The cleanup continued through the scorching morning sun with vendors’ and volunteers’ faces flushed and dripping sweat. They worked with gusto and praised the City Council for pushing the campaign.
“I does vend on Regent Street not Water Street but you can’t think like that brother, it’s a country-wide thing and if you want to see a change then you gotto pick yourself up and make an effort. We all in this together, we all want to see change,” a vendor said to Stabroek News yesterday. He further stated that he was very happy with the council’s decision to start and continue with the clean-up campaign as he thinks the “roots of the Garden City need to be cleaned and watered to regrow”.
“This is we own, all this land and road and gutter is we the citizens’ own, no one else. So we gotto keep it clean,” another vendor added.
Ryman Fraser, a vendor who works around the Water Street area showered his appreciation on the campaign and the unity and cooperation that he had noticed since the start. “What I got to say is it is very good and it is going to bring back the Garden City… I remember as a little boy this area was always tidy and you coulda even catch fish in the drains. Now you can’t even walk next to them,” he said. “I love how everyone is cooperating in this cooperative country… everybody come out today and trying to make the country beautiful again and you have to appreciate that,” he added.
“It’s amazing at how many people I see turn up this morning and deh cleaning all over you know, everybody is out here and I thank God for change… We get change and we are seeing change. Don’t bother with people, everything happens in time and it takes time,” Fraser said.

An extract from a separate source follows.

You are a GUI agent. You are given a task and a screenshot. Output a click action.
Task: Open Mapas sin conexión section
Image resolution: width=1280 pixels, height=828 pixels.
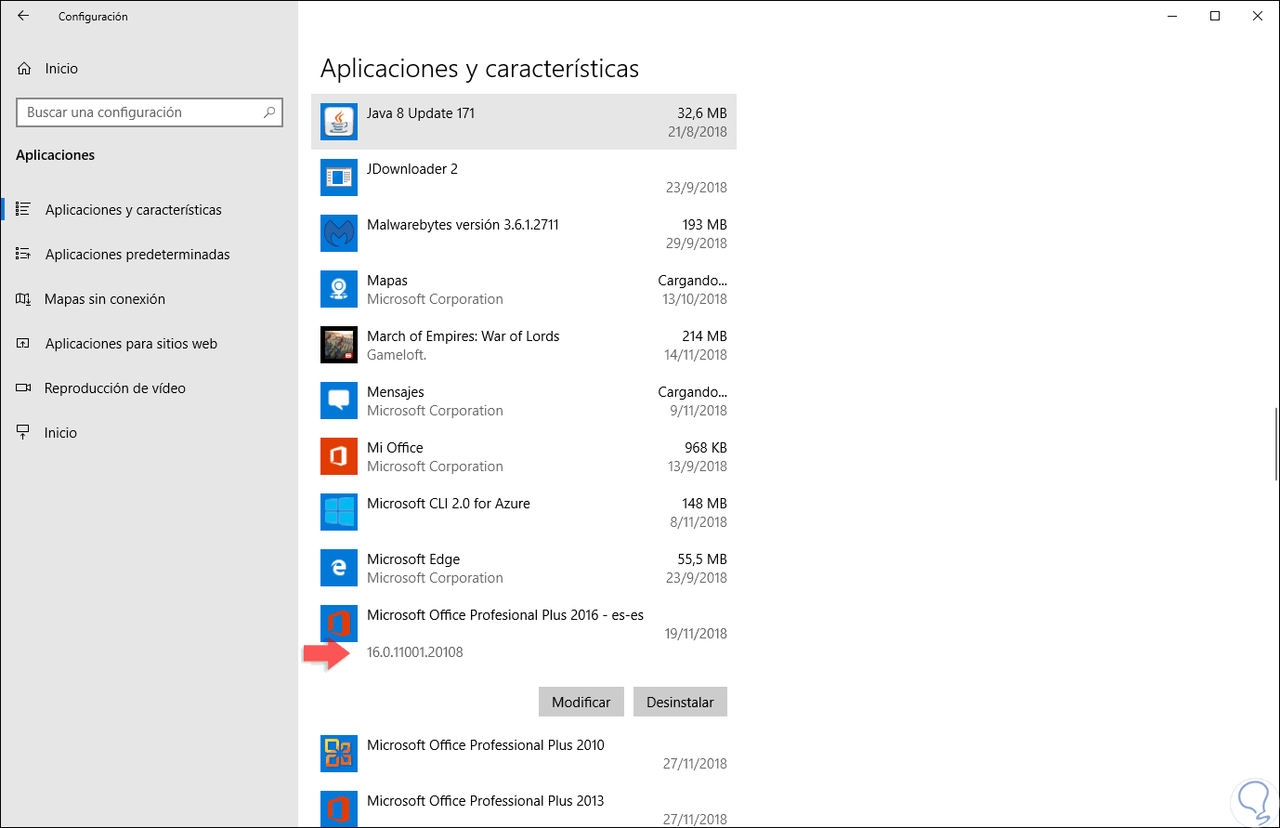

Fraser admonished the citizens and the council that it is not a “one horse” race and that after the clean-up there should be measures put in place that will prevent littering and keep the areas cleaned. “We need more bins. All of these big business around the area should have a bin at their door or somewhere close by. We also need for people to realise that littering affects us all. Even if it is a small piece of paper you shouldn’t throw it on the ground, you wouldn’t like it if anyone come and throw garbage around where you are working or living so you shouldn’t be throwing those things, anything,” he said. Fraser added that the littering and pollution laws should be better implemented so as to target littering from every perspective.
Other vendors and volunteers welcomed the suggestions Fraser was making and lauded the city’s efforts and contributions towards keeping the city clean.
While Water Street was the targeted area, vendors expanded and cleaned several streets that run horizontal to Water Street.
At the end of the exercise, every person who registered was to receive a certificate of participation. The council has also struck a deal with the vendors around the area to have them pay $1,000 a week to the council who will keep the surrounding area clean.
The campaign started last week on Regent Street and will continue in the coming weeks.